2) Ce retour sur des milieux que l’on connaît bien s’explique par le refus de l’artifice et le souci  de l’authenticité. La part  documentaire est très forte. D’ailleurs, c’est un cinéma qui joue délibérément sur une confusion fiction / documentaire à travers plusieurs niveaux de la réalisation, à commencer par le recours aux décors réels, une nouvelle conception du casting avec une ouverture sur de nouveaux visages voire le recours aux non professionnels et l’utilisation, le cas échéant, en contre emploi des noms confirmés. J.-L. Goddard parle du film comme documentaire sur les comédiens. J’aimerais aussi citer un nom qui a lancé cette voie, c’est Jean Rouch (que nous venons  de perdre cette année). Un autre paramètre mobilisé au service de la quête de l’authenticité par les auteurs, les dialogues : capter des images réelles se traduit aussi par le recours au parler des gens. Un film marocain de la fin des années 70 est une illustration pratique de ce programme, je pense en effet à Al Yam, Al Yam (Ô les jours) de Maanouni.

3) Autre aspect important, on n’écrit plus les films de la même manière. Le cinéma d’auteur s’est forgé une dramaturgie spécifique qui dynamite le schéma classique de l’intérieur, le déconstruit à travers une intrigue minimale (il s’agit souvent de sujet relevant de l’intime, ou du micro social…) ; une logique spatio-temporelle neutralisant la transparence du récit canonique : dilatation du plan ; ellipse ; montage intellectuel (la référence aujourd’hui, c’est tout le nouveau cinéma iranien)…

4) Je peux ajouter également que c’est un cinéma qui joue beaucoup sur l’intertextualité : un film d’auteur offre un plaisir au cinéphile, celui de partir à la recherche des clins d’œil et des citations filmiques, y compris ce qui relève de l’autocitation. Des cinéastes aiment renvoyer à des images ou à des figures itératives ; on peut parler de figures obsessionnelles…

5) C’est enfin un cinéma de point de vue, qui témoigne sur une réalité, une époque donnée. «Le travelling est affaire de morale», Godard de nouveau.

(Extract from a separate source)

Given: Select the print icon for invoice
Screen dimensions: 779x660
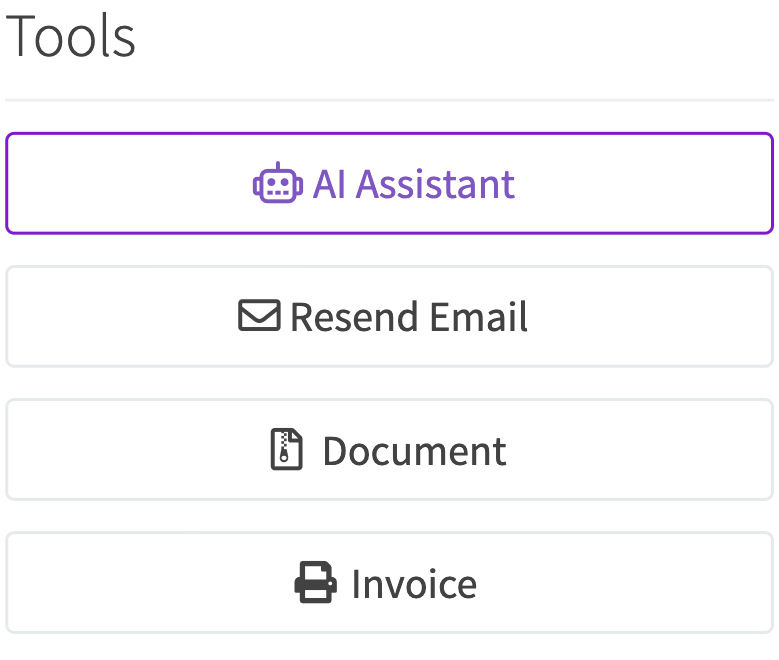Looking at the screenshot, I should tap(315, 582).
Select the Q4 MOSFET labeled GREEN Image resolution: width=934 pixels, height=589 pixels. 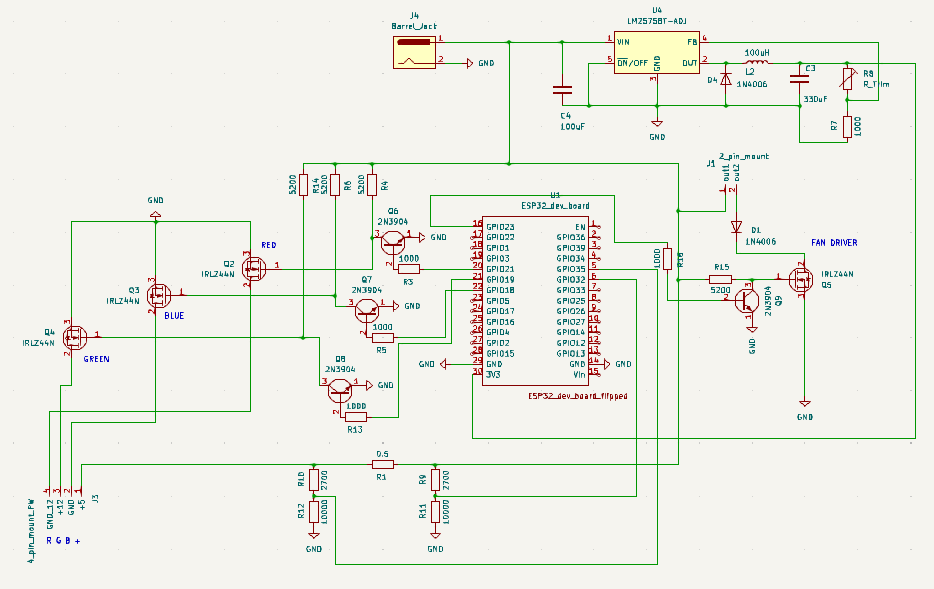coord(73,337)
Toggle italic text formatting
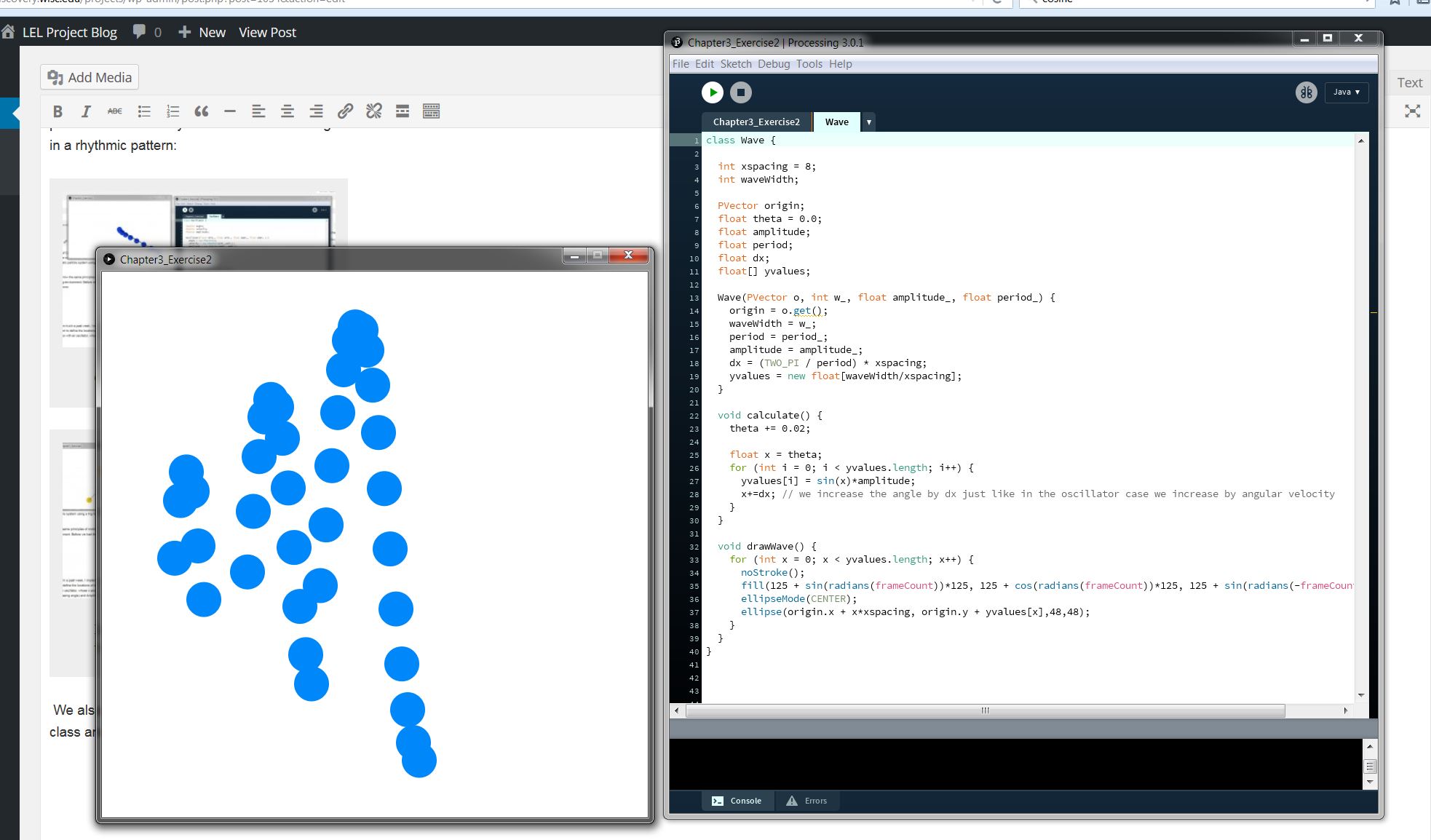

je conclurai ce rapide détour théorique par citer un autre grand cinéaste, issu d’une autre tradition cinéphilique, italienne cette fois, qui exprime, à partir de son expérience, cette revendication d’expression personnelle par la caméra : «c’est en voyant Rossellini au travail que j’ai cru découvrir  pour la première fois qu’il était possible de faire du cinéma dans le même rapport intime, direct immédiat avec lequel un écrivain écrit ou un peintre peint».